Nos limites – Matias Pilet, Alexandre Fournier, Radhouane El Meddeb

Grandir entre amitié et complicité

Après la présentation d’Acrobates, magnifique pièce jouée en octobre dernier, déjà au Monfort, nous retrouvons les deux jeunes acrobates Alexandre Fournier et Matias Pilet issus de l’Académie Fratellini pour une autre création, Nos limites.

La pièce est ici précédée du film d’Olivier Meyrou Parade. Portrait du trapéziste voltigeur des Arts Sauts, Fabrice Champion, après son accident. Largement évoqué dans la pièce Acrobates, il est ici suivi dans son quotidien, son retour vers la piste, les étoiles. Le film souligne aussi le lien fort qui l’unit aux autres, notamment à Matias Pilet et Alexandre Fournier, ainsi qu’à son art.

Film sans commentaire, sans interview, emplit de lumières, Parade nous permet d’appréhender avec pudeur et délicatesse, un homme touché dans son corps, dans son âme, et qui tente avec toutes ses forces de nourrir ses rêves. Nos limites, est née en partie de ce retour sur la piste de Fabrice Champion. Avec ces deux jeunes acolytes, il trouve de nouvelles sensations. Sa tétraplégie emporte l’acrobatie vers de nouveaux chemins. C’est donc à trois, qu’ils construisent le prochain spectacle marquant le retour sur scène de Fabrice Champion. Disparu en 2011, Fabrice Champion laisse Matias Pilet et Alexandre Fournier avec toutes ces matières entre « tétraco et tétradanse» comme il les nommait lui-même. Les jeunes interprètes, après le départ inattendu de leur pair, ont choisi de continuer. Un autre trio s’est alors formé. A la suite d’une répétition à laquelle il assistait, le chorégraphe Radhouane El Meddeb, les rejoint.

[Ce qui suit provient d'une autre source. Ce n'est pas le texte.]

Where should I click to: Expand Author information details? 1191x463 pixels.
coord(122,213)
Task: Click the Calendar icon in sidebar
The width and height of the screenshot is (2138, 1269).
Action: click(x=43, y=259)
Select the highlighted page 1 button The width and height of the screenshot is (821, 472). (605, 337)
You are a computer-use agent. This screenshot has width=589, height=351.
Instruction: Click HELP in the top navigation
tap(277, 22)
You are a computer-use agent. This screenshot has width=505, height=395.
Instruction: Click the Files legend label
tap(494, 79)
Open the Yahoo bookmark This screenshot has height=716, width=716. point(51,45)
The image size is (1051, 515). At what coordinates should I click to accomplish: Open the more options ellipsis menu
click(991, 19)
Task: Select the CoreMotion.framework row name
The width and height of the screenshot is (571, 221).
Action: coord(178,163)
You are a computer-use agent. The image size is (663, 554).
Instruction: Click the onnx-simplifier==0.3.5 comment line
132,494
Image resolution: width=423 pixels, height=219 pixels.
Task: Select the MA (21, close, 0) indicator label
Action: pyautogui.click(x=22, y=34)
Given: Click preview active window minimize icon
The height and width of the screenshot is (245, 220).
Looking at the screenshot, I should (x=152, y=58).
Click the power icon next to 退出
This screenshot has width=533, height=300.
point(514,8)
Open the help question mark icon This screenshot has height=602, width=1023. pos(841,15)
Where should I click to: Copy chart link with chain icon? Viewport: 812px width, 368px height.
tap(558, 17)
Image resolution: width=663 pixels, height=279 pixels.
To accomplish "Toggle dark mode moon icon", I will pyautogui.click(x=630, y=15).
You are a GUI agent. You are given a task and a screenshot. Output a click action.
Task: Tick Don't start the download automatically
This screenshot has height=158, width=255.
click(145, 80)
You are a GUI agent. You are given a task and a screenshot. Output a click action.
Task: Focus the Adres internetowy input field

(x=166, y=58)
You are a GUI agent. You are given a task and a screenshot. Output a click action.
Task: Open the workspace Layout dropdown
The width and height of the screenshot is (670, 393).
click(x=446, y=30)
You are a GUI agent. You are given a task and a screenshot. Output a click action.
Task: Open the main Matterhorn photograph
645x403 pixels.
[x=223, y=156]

Nos limites, est emprunt de toutes ces matières créées avec Fabrice Champion (mises en relief par le film), mais aussi d’un travail lié à l’absence de ce dernier. Matias Pilet et Alexandre Fournier disent avec une féroce énergie, l’amitié, le dépassement de soi, le désespoir qui pointe parfois. Sur un carré blanc, éclairé de quelques néons, sans musique ou si peu, les deux interprètent exécutent acrobaties, portées et danses au sol. Les corps, les souffles et regards racontent cette amitié, cette complicité énorme qui les relient et donnent corps à l’absence de cet être cher. Matias Pilet et Alexandre Fournier évoquent, à travers ce spectacle comme dans le film, la disparition de Fabrice Champion et leur passage à l’âge adulte qui en découle. La danse est abrupte, les acrobaties sans artifice, les corps s’engagent dans des chemins improbables aves des membres puissants ou inertes. D’incroyables joutes corporelles déroulent le fil de l’amitié, de la complicité, d’un amour de la vie. La beauté qui se dégage de ce duo est indéniable. La présence et maîtrise des deux artistes, font vibrer les cordes de l’émotion comme celles de l’âme.